▶ _Problem statement_
Copy the lines that follow, without changes, starting at the line that contains "You are a GUI" and ending after the line that contains "click(510, 547)".
-- Source records start --
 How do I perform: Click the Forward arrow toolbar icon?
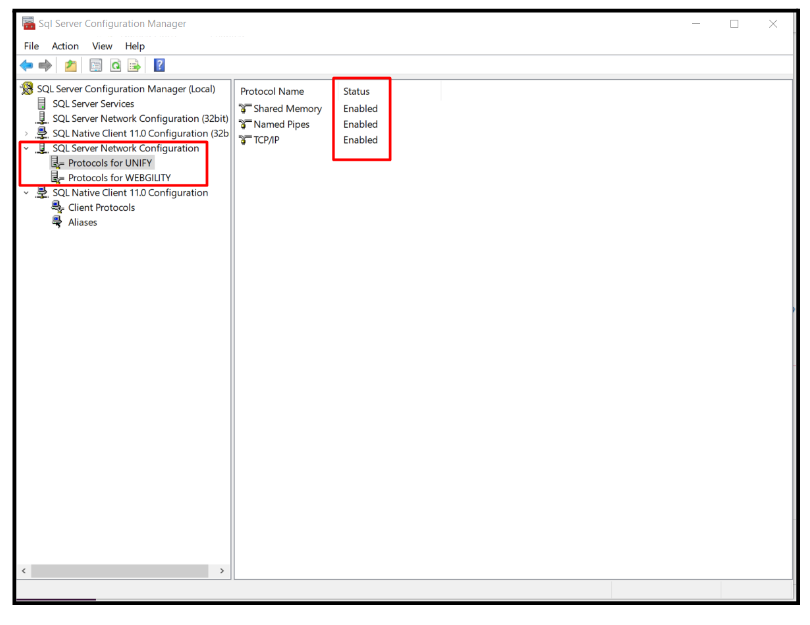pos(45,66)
-- Source records end --
-- Source records start --
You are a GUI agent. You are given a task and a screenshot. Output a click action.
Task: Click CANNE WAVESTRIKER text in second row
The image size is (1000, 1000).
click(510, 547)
-- Source records end --
▶ _Solution to the problem_
You are a GUI agent. You are given a task and a screenshot. Output a click action.
Task: Click CANNE WAVESTRIKER text in second row
The image size is (1000, 1000).
click(510, 547)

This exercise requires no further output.